3. Il lavoro: il 5% dei laureati migliori verrà inserito in una corsia privilegiata verso il mondo lavorativo grazie all’elenco fornito dagli Atenei, pubblicato sul sito del Ministero dell’Istruzione, e incentivi fiscali applicati ai datori di lavoro per due stagioni, con una riduzione del 30% sulle tasse reddituali se assumono a tempo indeterminato entro tre anni dalla laurea, incoraggiando così un inserimento nel lavoro che sia più stabile e meno precario. Le aziende potranno consultare il “portfolio” dello studente che conterrà referenze come conoscenza delle lingue straniere, competenze musicali e informatiche, esperienze di associazionismo, volontariato e sport. Le università migliori aderiranno a un’organizzazione internazionale del baccellierato, rete di istituti d’eccellenza, chissà, magari un tentativo di dare prestigio a livello internazionale alle università italiane, così carenti. A tal proposito, passiamo al punto successivo.
4. Gli incentivi: dal primo anno delle superiori verranno applicati i metodi linguistici Clil (immersione linguistica). Verrebbe da dire “era ora!”. Fa riflettere, però, che queste nuove metodologie non vengano inserite fin dalle elementari. Dopotutto, ammettiamolo, è ridicolo che i giovani italiani studino inglese per ben 13 anni, tra elementari, medie e superiori, e siano statisticamente per la maggior parte relegati al livello di “tiù is megli che uàn”, incapaci persino di pronunciare due frasi di fila per dare un’indicazione stradale ad un turista! Incentivi verranno forniti anche allo scopo di internazionalizzare gli Atenei e attrarre luminari dall’estero favorendo pubblicazioni in inglese. I convitti nazionali e gli educandati verranno rinominati collegi italiani internazionali, aperti sia alla semiresidenzialità dei periodi estivi, che alla residenzialità fissa. Infine, le università e gli istituti superiori di insegnamento a livello universitario aventi sede nel territorio di Stati esteri, e là riconosciuti come enti senza scopo di lucro, potranno insediare proprie filiazioni in Italia.

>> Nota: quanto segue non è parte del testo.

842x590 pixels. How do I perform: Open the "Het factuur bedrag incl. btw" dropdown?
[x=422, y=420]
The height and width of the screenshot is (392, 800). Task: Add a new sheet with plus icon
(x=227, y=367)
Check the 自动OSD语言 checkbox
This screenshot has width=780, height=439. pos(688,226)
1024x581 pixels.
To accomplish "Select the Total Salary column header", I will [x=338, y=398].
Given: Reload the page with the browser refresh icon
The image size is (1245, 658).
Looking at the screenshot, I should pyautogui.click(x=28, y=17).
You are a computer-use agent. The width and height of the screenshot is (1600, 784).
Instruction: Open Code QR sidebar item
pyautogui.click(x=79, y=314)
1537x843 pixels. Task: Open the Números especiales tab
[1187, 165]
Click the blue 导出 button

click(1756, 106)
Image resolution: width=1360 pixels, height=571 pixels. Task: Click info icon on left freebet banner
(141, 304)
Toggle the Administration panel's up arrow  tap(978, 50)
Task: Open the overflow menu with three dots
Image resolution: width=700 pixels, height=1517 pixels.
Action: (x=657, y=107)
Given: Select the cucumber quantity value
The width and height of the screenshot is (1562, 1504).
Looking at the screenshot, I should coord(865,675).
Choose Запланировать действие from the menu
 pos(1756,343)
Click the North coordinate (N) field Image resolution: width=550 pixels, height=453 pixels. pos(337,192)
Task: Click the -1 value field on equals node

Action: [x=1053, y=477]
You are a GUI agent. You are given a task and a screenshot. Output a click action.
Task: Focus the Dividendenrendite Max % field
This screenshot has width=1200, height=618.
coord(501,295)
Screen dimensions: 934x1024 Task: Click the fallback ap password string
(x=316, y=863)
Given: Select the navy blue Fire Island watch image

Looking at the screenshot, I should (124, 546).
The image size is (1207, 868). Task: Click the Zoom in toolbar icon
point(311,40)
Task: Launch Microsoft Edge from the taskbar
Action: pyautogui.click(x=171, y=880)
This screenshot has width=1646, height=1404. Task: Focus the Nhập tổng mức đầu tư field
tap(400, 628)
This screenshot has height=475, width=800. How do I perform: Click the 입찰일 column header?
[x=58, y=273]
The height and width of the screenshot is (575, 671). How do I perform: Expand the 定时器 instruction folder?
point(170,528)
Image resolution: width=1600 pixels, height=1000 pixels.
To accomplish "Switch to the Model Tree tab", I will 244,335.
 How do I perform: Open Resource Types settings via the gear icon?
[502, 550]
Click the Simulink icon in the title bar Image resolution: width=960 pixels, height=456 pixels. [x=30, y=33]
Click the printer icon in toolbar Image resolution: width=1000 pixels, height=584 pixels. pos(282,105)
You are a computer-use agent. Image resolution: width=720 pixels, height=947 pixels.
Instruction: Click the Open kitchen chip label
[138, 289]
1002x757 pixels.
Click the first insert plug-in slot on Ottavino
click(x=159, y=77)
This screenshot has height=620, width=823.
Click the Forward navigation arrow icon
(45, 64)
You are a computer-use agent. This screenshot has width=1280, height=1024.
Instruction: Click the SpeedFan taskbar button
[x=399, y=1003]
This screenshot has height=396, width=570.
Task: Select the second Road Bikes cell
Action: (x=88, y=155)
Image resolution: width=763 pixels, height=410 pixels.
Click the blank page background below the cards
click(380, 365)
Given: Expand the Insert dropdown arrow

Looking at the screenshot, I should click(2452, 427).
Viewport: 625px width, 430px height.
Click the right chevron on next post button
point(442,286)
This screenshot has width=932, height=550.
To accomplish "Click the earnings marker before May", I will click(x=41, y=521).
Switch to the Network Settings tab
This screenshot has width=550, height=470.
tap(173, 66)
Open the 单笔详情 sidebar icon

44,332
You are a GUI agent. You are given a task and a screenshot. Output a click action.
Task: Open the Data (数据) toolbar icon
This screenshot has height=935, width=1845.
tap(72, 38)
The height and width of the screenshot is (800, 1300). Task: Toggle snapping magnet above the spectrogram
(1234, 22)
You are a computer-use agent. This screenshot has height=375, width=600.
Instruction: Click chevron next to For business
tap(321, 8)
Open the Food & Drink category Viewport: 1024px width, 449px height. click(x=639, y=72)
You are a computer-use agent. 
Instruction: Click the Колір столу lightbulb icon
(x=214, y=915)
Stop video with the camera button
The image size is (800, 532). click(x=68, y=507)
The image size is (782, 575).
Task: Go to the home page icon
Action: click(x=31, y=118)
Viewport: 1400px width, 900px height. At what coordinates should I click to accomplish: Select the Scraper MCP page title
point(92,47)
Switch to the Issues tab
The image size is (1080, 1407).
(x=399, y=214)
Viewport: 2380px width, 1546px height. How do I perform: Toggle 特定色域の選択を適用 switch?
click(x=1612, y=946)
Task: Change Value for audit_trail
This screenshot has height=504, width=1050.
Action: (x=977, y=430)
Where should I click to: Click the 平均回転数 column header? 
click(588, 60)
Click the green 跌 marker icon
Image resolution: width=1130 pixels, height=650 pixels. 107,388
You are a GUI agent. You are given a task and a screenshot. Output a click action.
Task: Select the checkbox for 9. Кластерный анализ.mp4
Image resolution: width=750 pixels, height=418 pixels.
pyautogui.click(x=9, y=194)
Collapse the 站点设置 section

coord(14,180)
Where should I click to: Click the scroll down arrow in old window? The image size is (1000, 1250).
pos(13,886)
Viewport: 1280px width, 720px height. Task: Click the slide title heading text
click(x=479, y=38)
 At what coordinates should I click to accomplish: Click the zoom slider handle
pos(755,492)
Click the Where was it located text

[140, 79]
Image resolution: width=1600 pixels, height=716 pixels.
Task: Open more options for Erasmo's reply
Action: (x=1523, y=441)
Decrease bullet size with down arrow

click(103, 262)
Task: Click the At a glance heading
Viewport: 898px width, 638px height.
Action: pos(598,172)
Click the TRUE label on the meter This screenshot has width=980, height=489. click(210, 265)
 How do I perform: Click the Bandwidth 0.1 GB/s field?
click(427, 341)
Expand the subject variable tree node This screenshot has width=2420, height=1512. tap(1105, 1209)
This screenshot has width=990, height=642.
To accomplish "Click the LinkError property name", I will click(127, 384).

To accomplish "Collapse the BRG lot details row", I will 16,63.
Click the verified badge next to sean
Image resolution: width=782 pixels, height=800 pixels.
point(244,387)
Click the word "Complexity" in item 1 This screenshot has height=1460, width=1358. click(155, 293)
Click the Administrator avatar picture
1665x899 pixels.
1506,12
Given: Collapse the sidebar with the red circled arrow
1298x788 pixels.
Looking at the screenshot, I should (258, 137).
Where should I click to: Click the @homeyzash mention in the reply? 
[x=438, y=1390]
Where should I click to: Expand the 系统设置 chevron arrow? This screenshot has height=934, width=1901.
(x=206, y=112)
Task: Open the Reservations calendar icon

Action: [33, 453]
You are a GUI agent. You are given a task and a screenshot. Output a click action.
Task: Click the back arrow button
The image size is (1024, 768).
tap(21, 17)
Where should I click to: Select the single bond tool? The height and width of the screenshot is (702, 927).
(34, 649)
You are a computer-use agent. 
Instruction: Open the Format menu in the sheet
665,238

Unica questione irrisolta è il come verranno finanziate tali iniziative, considerato che il governo tecnico pretende che l’intera riforma venga effettuata a costo zero. Verranno forse utilizzati gli 87 milioni oggi destinati all’autonomia scolastica e alla didattica? O, per ottenere servizi che ci sarebbero dovuti, tanto per cambiare, le tasse subiranno un’ulteriore, insostenibile, impennata?